A significant oil discovery would provide a clear path to commercialization as production could be trucked to Alice Springs. From there it could be trucked to the Port Bonython facility at the Spencer Gulf terminal in South Australia for sale at that point. Alternatively the oil could be sent by rail from Alice Springs north to Port Darwin.
Central has estimated operating costs for oil production and sales from central Australia (including trucking, exploration and development) to be (Aus.) $25-35/bbl.
Large volume oil production economics could benefit by transport to Port Darwin in bulk liquid tankers on the recently established rail route which, according to national freight rate averages, should cost less than $5/bbl for the rail freight component of total production costs.
Although there is still some doubt about a four directional closure for the structure due to possible seismic velocity gradients, Surprise has the added attraction of being a shale gas/oil prospect as well as an oil target.

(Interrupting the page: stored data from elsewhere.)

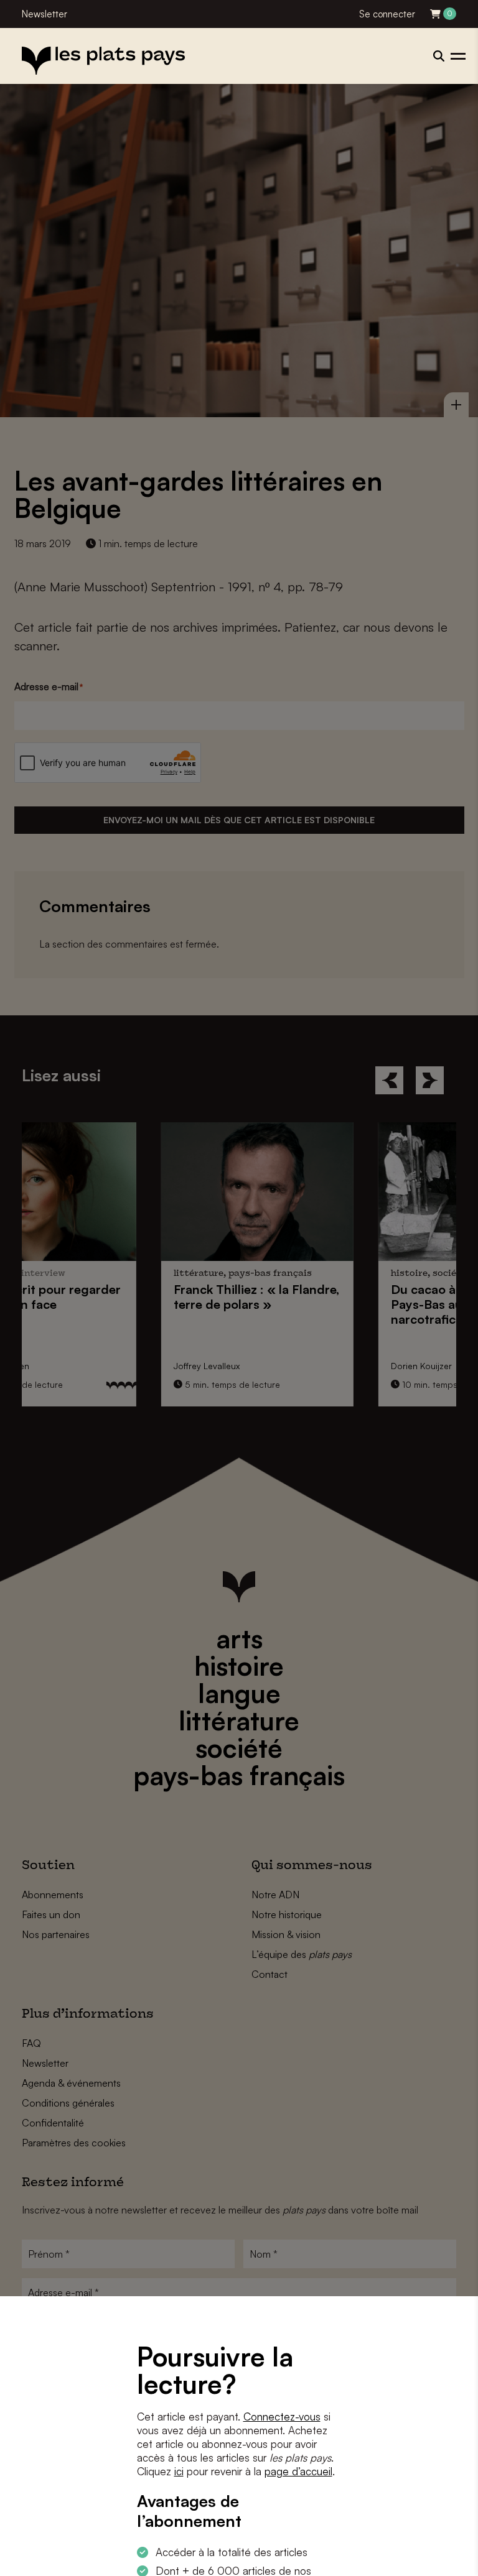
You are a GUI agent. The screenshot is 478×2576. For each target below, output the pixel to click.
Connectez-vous (282, 2416)
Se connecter (387, 14)
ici (179, 2471)
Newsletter (44, 14)
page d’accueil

Central was preparing the Surprise-1 pad in early September 8 km south of Johnstone West in case Johnstone West-1 found oil. The company believes the Ordovician Horn Valley siltstone and various shales and tight gas-oil sands in the Ordovician Stairway sandstone may represent unconventional objectives at both Johnstone West and Surprise in addition to the conventional targets.
Other exploratory prospects
Central also has its eyes on Magee and Mount Kitty, two large gas prospects on the eastern side of the basin, neither of which is to be drilled in 2010 with the company's redirection toward oil.
Apart from conventional methane targets, both prospects have the added potential to contain high levels of helium.
Magee, located in permit EP 82, was first drilled with Magee-1 in 1992. That well penetrated a significant salt seal into the Precambrian Heavitree quartzite reservoir and flowed gas to surface, which had 6.3% helium content as well as methane and condensate. At this location the well encountered 6 m of Heavitree formation.
Recent work on Magee suggests the structure contains as much as 800 bcf of methane and 15 bcf of helium in place.
Central's proposal for Magee-2 is to locate the well farther east such that it drills through the prominent Magee thrust fault and targets a thicker (up to 200 m) section of Heavitree reservoir beneath the fault, thus increasing exposure to the potential methane and helium resource. Another target is in Lower Cambrian Arumbera sandstones.
The Mount Kitty structure, located in permit EP-125 about 130 km southwest of Magee, has been delineated for some time but never drilled.
It is very large, with about 430 sq km of areal closure and the capacity to hold up to 1.7 tcf of recoverable gas and 105 bcf of helium.
Central also retained consultants to conduct in-depth studies of shale gas, shale oil, tight gas sands, and tight oil sands potential on its Amadeus and Georgina basin holdings.